Every year, Verizon releases a fairly detailed report looking into data breaches, and the recent release on the 2013 report is quite interesting, highlighting how much state-sponsored attacks are the root cause of data breaches. Not surprisingly, there's a strong correlation between that and espionage (rather than direct financial benefit) being the main reason for the attacks. And, also not surprising: China is a major source of these attacks. However, one thing the study does make clear is that for all the people who claim that insiders are the biggest threat, that's less and less likely true, at least on a pure numbers basis. Insiders may be able to do more direct damage per breach, but it seems clear that in terms of sheer numbers of attacks, it's all about outsider attacks these days. There's actually been a pretty noticeable shift on this front over the past few years:

The report is actually fairly entertaining and quite readable. It does note that the rise in data on state-sponsored attacks might not be due to an actual increase in those attacks, but better data and better evidence collection -- but either way, it does appear that China continues to be a pretty big threat when it comes to outside attacks for espionage purposes. On the financial side, it's apparently all about Romania.
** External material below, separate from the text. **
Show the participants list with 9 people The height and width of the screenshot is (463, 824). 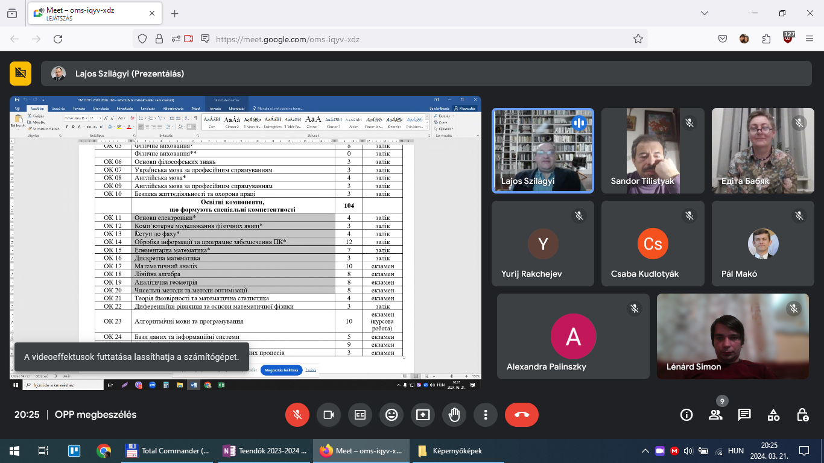tap(715, 415)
Separately, there's a fantastic chart that lays out three major types of attackers, who they target and how they generally do what they do. It's a pretty handy chart for understanding the overall layout of data breaches and how they normally occur:

I'm actually somewhat surprised that phishing isn't used more often across all types, as the report also notes that phishing is astoundingly effective:

We try to avoid rolling out scary memes like “you will be compromised,” but when it comes to phishing attacks, that’s exactly what the data tells us. Phishing e-mails vary in quality, payload, and purpose, but they all share the same initial goal: get the user to take action. Getting the user to click (on a link or attachment) is the first obstacle for all phishing campaigns. So how many e-mails would it take to get one click?

[....] It’s pretty easy to see why this is a favored attack for espionage campaigns and the answer to our question is “three.” Running a campaign with just three e-mails gives the attacker a better than 50% chance of getting at least one click. Run that campaign twice and that probability goes up to 80%, and sending 10 phishing e-mails approaches the point where most attackers would be able to slap a “guaranteed” sticker on getting a click. To add some urgency to this, about half of the clicks occur within 12 hours of the phishing e-mail being sent.

That said, the report notes that merely getting a click doesn't mean the person will put in their information, or create a true compromise, but it is somewhat astounding nonetheless.

The report also notes what a disaster it is that we still use one-factor passwords (i.e. typical passwords) for most things, rather than (at the very least) two-factor authentication, noting that this would kill off 80% of successful hacks.

Another interesting point in all of this is that the researchers note they've seen no evidence that attackers are targeting cloud-based services over in-house ones. It's not that there aren't attacks on cloud services, it's just that it doesn't seem like a clear thing that attackers focus on. Of course, a separate research report notes just how much investment is going into the enterprise cloud these days, so I'm guessing that cloud providers are going to become increasingly large targets. While they may have stronger security, breaking in will probably be so valuable to attackers that it'll be worth attacking that stronger fortress.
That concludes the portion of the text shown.